Heilsgeschichte, or salvation history was a popular term of theological reference (particularly in the 50's) to the story of God as it is discovered in the history within scripture, but also in what has been referred to as HIStory: a traveling narrative of human history filled with the illustrations of the character of God and the working of His redemption.
If human history is filled with illustrations of God's character, then our individual stories, which make up those small elements of the greater human story may hold snapshots of HIStory. If this is true then we all have lessons about God etched into our own life stories.
Moses' story is perhaps a good place to start this pursuit of finding a micro heilsgeschichte. The key components of his story are peppered throughout his life from borth to death.
• Moses was born at a time when the Hebrew children were being slain by Pharaoh, yet he survived by his parents cunning and miracle.
• As a young man he was raised in the house of Pharaoh though he was a Jew.
• He later tried to help his people, the Jews. He killed an Egyptian and had to flee Egypt because of this.
• He spent years herding sheep, and later married the daughter of his boss.
• God met Moses in a burning bush which was not consumed, and called him to return to Egypt and deliver his people the Jews from the slavery of Pharaoh.

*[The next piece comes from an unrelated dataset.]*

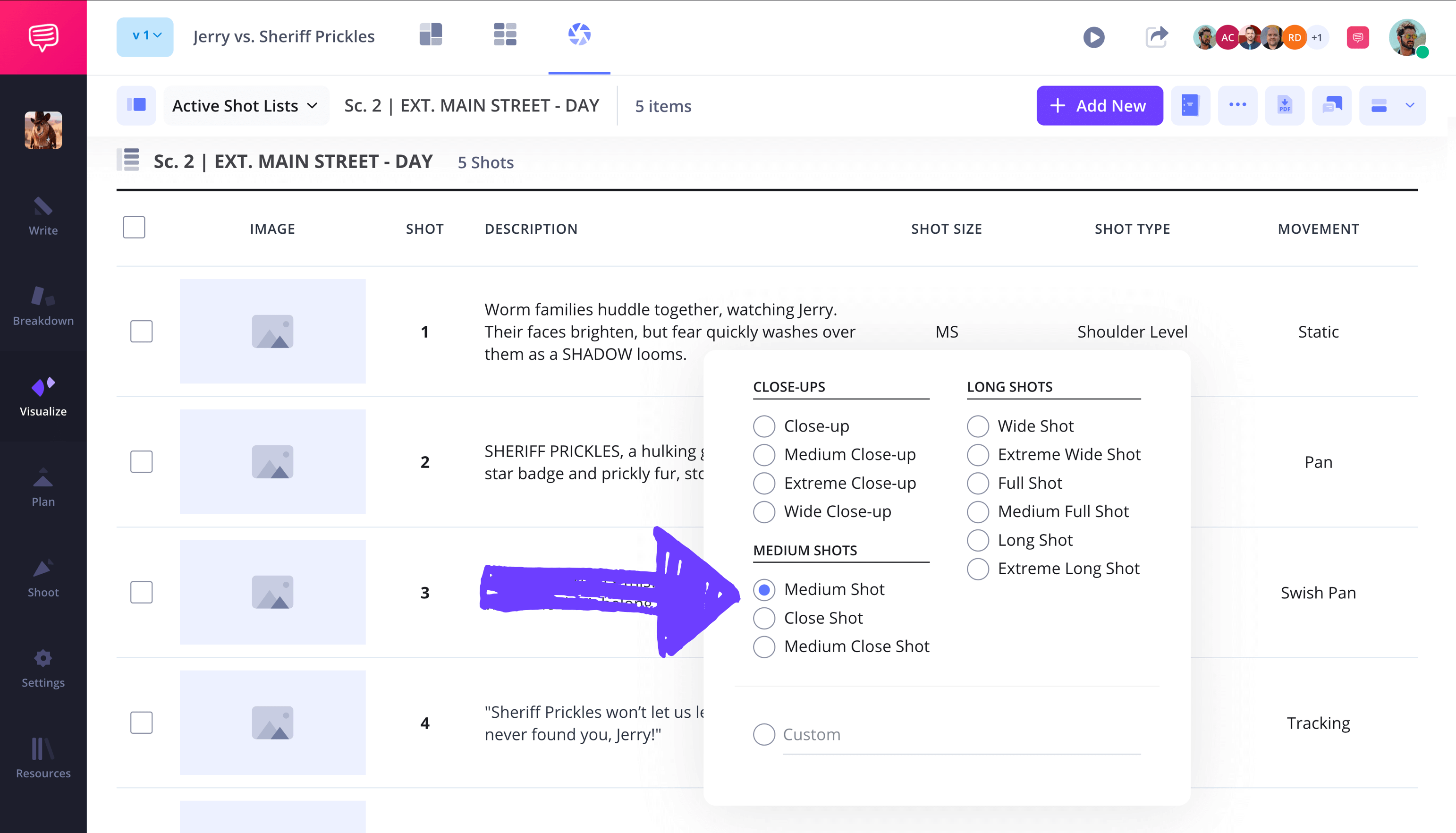Open the shot list aperture view icon
Screen dimensions: 1456x833
(x=579, y=35)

• He did as asked and God performed many miracles. The children of Israel were delivered by God through the leadership of Moses, and the stories of these miracles became the centerpiece of salvation history for the Jewish people.

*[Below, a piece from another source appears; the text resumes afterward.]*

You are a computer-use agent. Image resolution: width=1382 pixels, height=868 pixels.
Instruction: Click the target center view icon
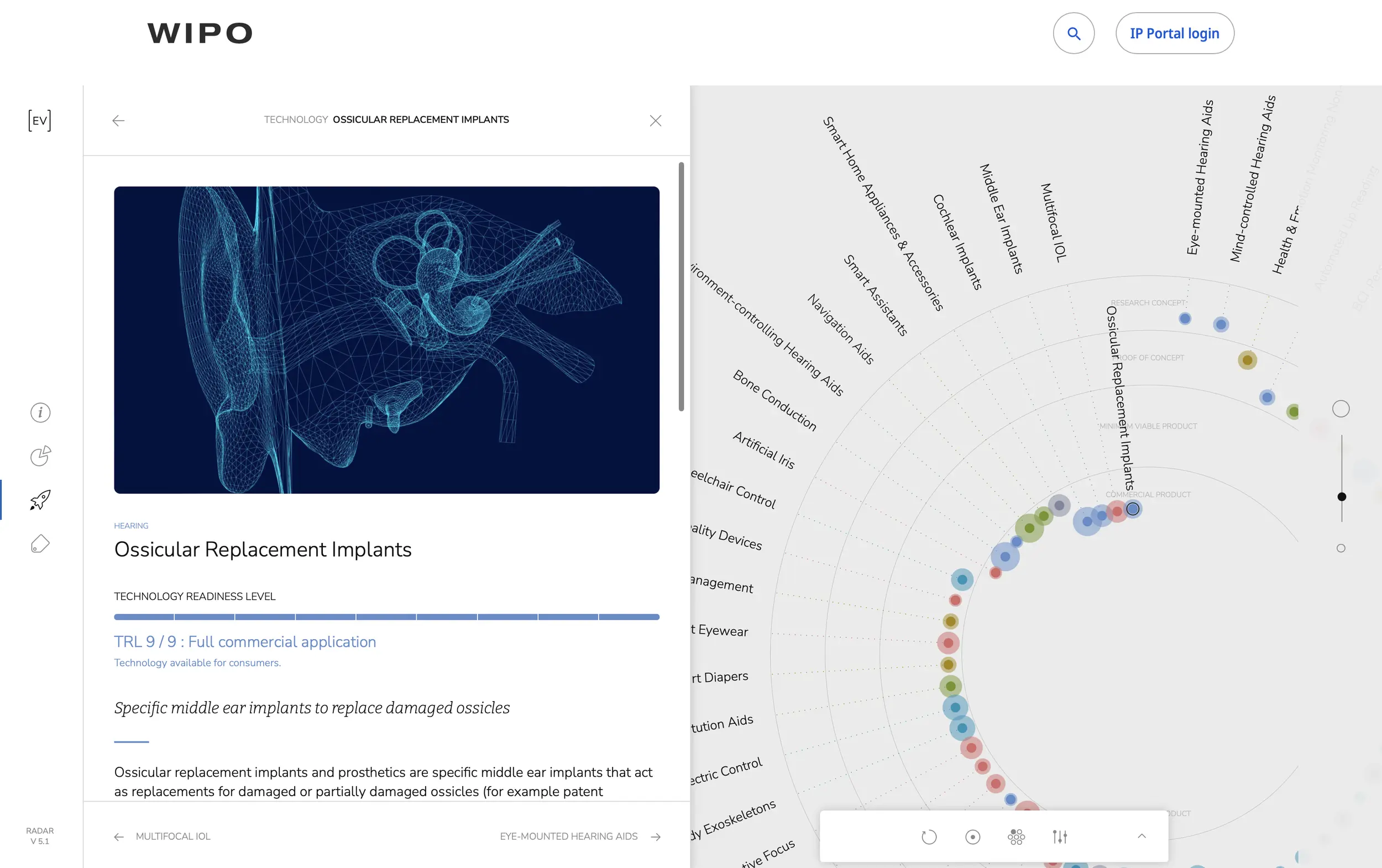point(972,837)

• He suffered with a stubborn and disobedience people for over 40 years in the wilderness, and in the end did not enter the promised land himself.

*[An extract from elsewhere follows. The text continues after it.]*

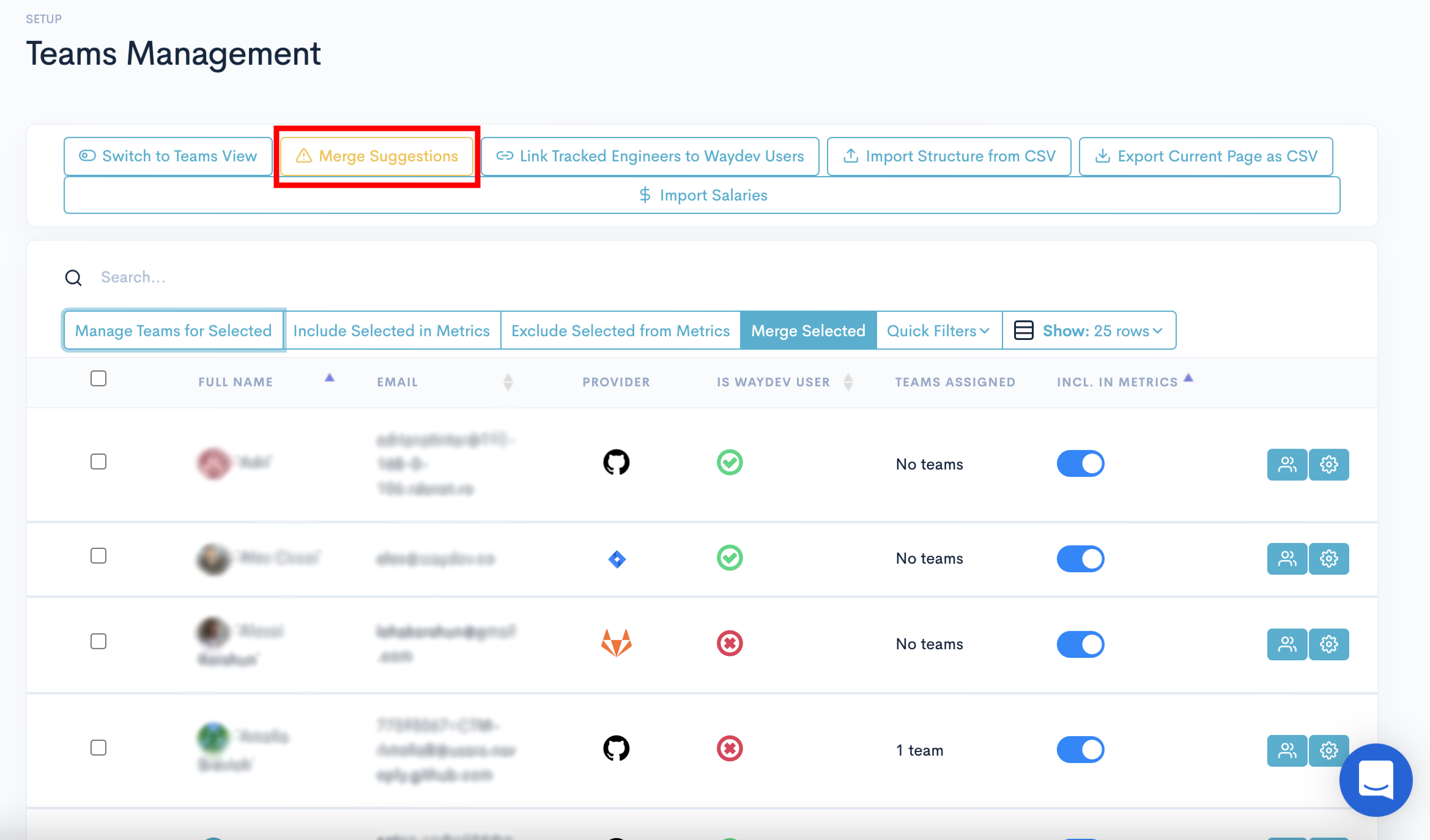
Task: Click the GitLab row's people icon
Action: 1287,644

This brief outline of key components of Moses' life story illustrates the variety of things which may make up our own stories, through it certainly does not exhaust the variety. From birth to death our own stories have elements, which may tell a small piece of HIStory just as Moses' life does.
Some of the things which may be influential elements include:
how and where we are born
how we are raised
our health, our sicknesses, our injuries
our intellectual capacity and learning
our passions and pursuits
our occupations, our service and our hobbies
moments of fortune or calamity
the words we speak, whether in a moment or repeatedly
actions of great bravery or cowardice
sins and bad habits
personal interactions with God
the means of our death
There is more we could consider, but these are some beginning points to write out our own story in search of finding God in our own history.
Of course, just like reading the Bible can be difficult reading our life story can be hard as well. Just as the Bible can be twisted to say what we want it to say our life stories can be twisted by our poor perspective to teach us lessons we were never meant to learn. We are too often spiritually myopic - too close to see truth.
This is no new thought. There are people who have taught this, and you can pursue it further. Keri Wyatt Kent writes about this, and teaches to hear God in our own life stories. Variations of this may be found in Psychology, and hopefully I will remember the rather complex text of the Fuller Theological Seminary professor who wrote a book about discovering God's Will bu charting your personal history, which I read about 20 years ago.